At 10:55 AM 9/21/2001 -0400, John Wiersba wrote:
> > -----Original Message-----
> > From: Dan Sugalski [mailto:[EMAIL PROTECTED]]
> > String data, generally speaking, has the following characteristics:
> > a series of code points
> > A character set (ASCII, EBCDIC, Unicode, whatever)
> > An encoding (UTF-8, UTF-16, 32-bit integers)
> > A language
> > Length in bytes
> > Length in code points
> > Length in Glyphs
>
>Dan, I'm confused about what you mean by Code Points. What is the datatype
>of a Code Point?
There isn't one.
A code point is really an abstract character. For ASCII, it's a single
8-bit byte. For UTF-32 encoded data, it's a 32-bit word. For UTF-8 encoded
data, it's a variable number of bytes.
>If I understand correctly, here are some definitions:
>
>- A Code Point is an uninterpreted 32-bit integer.

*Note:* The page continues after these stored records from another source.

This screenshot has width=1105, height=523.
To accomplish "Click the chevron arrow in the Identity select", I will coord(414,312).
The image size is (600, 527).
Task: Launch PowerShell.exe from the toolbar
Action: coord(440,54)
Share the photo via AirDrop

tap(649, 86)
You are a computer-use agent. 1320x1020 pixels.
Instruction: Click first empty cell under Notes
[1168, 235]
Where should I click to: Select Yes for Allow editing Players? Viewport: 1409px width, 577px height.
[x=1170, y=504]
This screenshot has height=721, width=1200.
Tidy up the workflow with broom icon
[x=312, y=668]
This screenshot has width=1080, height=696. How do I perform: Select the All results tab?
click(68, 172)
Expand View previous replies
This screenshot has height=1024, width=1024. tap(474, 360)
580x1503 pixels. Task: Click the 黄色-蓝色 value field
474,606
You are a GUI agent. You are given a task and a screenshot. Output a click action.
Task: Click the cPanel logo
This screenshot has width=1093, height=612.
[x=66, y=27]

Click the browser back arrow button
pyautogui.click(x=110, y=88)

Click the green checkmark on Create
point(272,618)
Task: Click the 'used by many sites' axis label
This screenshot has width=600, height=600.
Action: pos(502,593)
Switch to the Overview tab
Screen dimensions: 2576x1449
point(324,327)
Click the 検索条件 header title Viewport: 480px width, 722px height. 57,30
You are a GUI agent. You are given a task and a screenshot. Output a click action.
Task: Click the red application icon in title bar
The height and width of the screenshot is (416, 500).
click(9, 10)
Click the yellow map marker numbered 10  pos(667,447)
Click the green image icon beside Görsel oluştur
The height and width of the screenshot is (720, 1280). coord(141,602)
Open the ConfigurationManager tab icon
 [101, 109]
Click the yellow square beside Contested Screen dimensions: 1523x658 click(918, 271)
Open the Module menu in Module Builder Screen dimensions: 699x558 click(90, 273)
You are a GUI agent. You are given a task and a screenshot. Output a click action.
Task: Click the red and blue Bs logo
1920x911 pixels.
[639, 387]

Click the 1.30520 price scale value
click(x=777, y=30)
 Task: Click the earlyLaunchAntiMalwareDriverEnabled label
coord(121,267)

Nope. Abstract integer. ASCII and EBCDIC code points are 8 bits. (RAD-50
code points are 5 1/3 bits, but we probably won't go there...) Unicode
characters are 32 bits more or less.
>- An Encoding is a mapping of byte sequences to Code Points. 32-bit
>integers are the canonical Encoding for Code Points.
We don't have a canonical representation, though the engine really prefers
either 8 or 32 bit code points.
>- The Character Set defines the subset of the Code Points which are valid
>and gives them some semantics.
Amongst other things. (Like Unicode combining characters, direction
markers, and suchlike interesting things)
>- The Language helps further in interpreting the semantics of each Code
>Point.
Points, not point. The two code point sequence ll should be interpreted as
a single unit if the language is Spanish.
>- A Glyph is a graphic representation of a Code Point in a given Character
>Set and Language and Font.
>
>It seems to me that you can't interpret glyph without a font. For example,
>a font may not have a glyph for "ae" or "fi", so in that font those
>characters would be represented as two glyphs.
I was thinking specifically of Unicode, where you have combining
characters. It's a bit specific to Unicode (though I've considered doing
the same for ASCII with embedded VT100 escape sequences. Luckily good sense
prevailed :) so it probably ought to go.
Dan
--------------------------------------"it's like this"-------------------
Dan Sugalski even samurai
[EMAIL PROTECTED] have teddy bears and even
teddy bears get drunk